Wyświetl Pojedyńczy Post
Stary 25-01-2021, 12:52   #24
Phil
 
Phil's Avatar
 
Reputacja: 1 Phil ma wspaniałą reputacjęPhil ma wspaniałą reputacjęPhil ma wspaniałą reputacjęPhil ma wspaniałą reputacjęPhil ma wspaniałą reputacjęPhil ma wspaniałą reputacjęPhil ma wspaniałą reputacjęPhil ma wspaniałą reputacjęPhil ma wspaniałą reputacjęPhil ma wspaniałą reputacjęPhil ma wspaniałą reputację
Aldberga zastali w pracowni. Odłożył narzędzia i naprawiany właśnie but. Pokazał im przejście do domu.

- Wejdźcie, zamknę drzwi i dołączę do was.

W środku jego żona nakładała właśnie dwójce dzieci parującą owsiankę do misek.

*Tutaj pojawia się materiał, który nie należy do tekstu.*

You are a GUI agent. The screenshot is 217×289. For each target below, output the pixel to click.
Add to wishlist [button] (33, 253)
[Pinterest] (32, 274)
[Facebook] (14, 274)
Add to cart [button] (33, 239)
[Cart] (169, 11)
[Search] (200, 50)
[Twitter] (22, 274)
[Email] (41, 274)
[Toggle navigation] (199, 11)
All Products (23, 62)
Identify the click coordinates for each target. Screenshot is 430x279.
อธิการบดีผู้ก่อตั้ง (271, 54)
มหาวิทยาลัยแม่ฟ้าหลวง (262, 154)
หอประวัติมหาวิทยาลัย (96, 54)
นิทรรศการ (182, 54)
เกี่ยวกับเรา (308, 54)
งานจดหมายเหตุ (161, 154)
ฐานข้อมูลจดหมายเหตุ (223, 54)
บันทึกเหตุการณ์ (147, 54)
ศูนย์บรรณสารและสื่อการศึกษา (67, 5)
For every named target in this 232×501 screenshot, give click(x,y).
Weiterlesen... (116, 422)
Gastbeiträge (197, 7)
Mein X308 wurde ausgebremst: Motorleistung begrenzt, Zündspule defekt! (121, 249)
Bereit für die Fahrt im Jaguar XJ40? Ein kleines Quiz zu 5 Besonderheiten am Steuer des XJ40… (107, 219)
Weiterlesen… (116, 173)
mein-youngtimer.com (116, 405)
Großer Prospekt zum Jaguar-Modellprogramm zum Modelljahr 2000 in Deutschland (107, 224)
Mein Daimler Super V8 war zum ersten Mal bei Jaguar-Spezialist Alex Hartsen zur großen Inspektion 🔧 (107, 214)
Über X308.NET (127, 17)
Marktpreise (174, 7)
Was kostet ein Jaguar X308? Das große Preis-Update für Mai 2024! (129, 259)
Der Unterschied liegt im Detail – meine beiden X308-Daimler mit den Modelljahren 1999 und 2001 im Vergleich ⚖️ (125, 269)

- Dzień dobry - burknął krasnolud poważnie zdając sobie sprawę, że to maniera jego własnego ojca i natychmiast w myślach postanowił poprawę.
Cóż mógł jednak zrobić, gdy nic stosownego nie przychodziło mu do głowy i groziła wszystkim wokół niezręczna cisza?

- Którędy do wychodka? Wrócę nim pani mąż dołączy - zapytał gospodynię. Ta, bez słowa, pokazała palcem drzwi. Garil, wyszedłszy na podwórze obejrzał ich domostwo oraz pozostałe, malutkie domki porozdzielane wąskimi uliczkami. Wkoło unosiła się para wydobywająca się z otworów w ziemi służących odprowadzaniu deszczówki. Krasnolud szybko się odlał i podreptał z powrotem do kuchni, przerywając cichą rozmowę szewca i strażnika.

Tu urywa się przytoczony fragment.